State registration number

0411U004934

Applicant for

Specialization

  • 02.00.06 - Хімія високомолекулярних сполук

28-09-2011

Specialized Academic Board

Д 26.179.01

Institute of Macromolecular Chemistry of NAS of Ukraine

Essay

The object of the research - obtaining of new nanostructured polymeric composites by in situ synthesis of polymers with oligomeric heterocyclic esters containing a filler. The aim of the study is to develop the methods of synthesis of heat-resistant polymer nanocomposites from oligomers of heterocyclic esters of different chemical structure in the presence of multiwalled carbon nanotubes (MWCNT) and to establish a relationships between the conditions of synthesis, composition and viscoelastic, thermal-physical, thermal and electrical properties of the nanostructured materials obtained. Methods: Fourier Transform Infra-Red spectroscopy; melt rheometry, Raman spectroscopy; Scanning Electron Microscopy, Transmission Electron Microscopy; Differential Scanning Calorimetry; Dynamic Mechanical Thermal Analysis; Thermogravimetric Analysis, etc.

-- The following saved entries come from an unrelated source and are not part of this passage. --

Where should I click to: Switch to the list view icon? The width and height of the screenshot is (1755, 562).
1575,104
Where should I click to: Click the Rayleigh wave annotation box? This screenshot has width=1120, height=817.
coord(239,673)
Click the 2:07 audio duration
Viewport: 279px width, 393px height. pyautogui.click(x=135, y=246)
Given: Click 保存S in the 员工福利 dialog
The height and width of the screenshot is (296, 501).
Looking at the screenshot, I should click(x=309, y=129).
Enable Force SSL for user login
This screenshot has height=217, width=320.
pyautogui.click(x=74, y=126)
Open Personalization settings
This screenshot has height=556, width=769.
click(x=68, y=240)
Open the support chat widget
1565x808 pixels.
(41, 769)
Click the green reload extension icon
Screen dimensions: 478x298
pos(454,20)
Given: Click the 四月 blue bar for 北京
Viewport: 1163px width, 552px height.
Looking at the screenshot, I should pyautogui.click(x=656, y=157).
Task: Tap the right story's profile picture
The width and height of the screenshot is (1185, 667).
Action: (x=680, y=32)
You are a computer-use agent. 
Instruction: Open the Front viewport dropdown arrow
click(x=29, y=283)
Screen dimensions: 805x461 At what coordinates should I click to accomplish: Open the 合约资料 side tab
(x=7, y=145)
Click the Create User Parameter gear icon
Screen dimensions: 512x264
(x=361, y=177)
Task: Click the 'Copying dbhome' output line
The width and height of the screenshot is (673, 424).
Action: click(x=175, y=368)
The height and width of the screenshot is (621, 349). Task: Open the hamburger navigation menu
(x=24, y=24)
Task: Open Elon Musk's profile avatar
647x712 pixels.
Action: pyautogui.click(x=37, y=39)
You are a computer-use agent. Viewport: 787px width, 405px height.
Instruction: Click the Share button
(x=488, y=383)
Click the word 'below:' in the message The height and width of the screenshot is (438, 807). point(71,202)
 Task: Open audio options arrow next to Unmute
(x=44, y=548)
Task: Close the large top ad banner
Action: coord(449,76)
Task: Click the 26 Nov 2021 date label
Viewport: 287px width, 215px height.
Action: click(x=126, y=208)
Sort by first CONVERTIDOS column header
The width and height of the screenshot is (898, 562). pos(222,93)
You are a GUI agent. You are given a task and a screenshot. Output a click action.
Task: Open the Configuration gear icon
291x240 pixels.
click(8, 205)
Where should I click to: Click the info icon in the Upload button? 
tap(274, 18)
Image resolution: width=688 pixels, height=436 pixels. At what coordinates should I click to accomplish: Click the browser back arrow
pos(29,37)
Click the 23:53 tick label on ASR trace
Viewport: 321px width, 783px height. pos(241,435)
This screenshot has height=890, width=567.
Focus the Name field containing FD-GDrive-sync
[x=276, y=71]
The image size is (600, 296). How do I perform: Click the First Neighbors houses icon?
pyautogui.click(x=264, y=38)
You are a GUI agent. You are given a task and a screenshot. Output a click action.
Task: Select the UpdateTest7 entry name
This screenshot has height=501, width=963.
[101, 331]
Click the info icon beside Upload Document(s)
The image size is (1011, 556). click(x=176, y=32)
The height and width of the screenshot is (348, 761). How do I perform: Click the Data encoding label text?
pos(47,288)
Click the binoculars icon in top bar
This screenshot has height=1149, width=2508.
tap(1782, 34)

For the first time, the optimal conditions of synthesis of novel thermostable nanostructured polymer composites from oligomers of cyclic butylene terephthalate (CBT) using method of reactive extrusion and from oligomers of dicyanate ester of bisphenol A (DCBA) using method of reactive forming in the presence in reactive mixture of effectively dispersed MWCNT, were determined. For the first time, catalytic effect of carbon nanotubes in reactions of Ring-Opening Polymerization of CBT oligomers (synthesis of poly(butylene terephthalate), PBT) and polycyclotrimerization of DCBA oligomers (synthesis of polycyanurate network, PCN) have been established. It has been determined that the percolation thresholds for conductivity for the obtained nanocomposites is low and equal to 0.22 wt. % for cPBT/MWCNTs and 0.38 wt. % for PCN/MWCNTs, thus for these nanocomposites the possibility to change the electrical properties in wide range by varying the MWCNTs content has been established. The practical significance of the work is the possibility of creation of nanomaterials of improved mechanical and thermal characteristics, conductors or insulators (depending on CNTs content), applicable as adhesives, coatings or matrixes in airspace industry, microelectronics, etc.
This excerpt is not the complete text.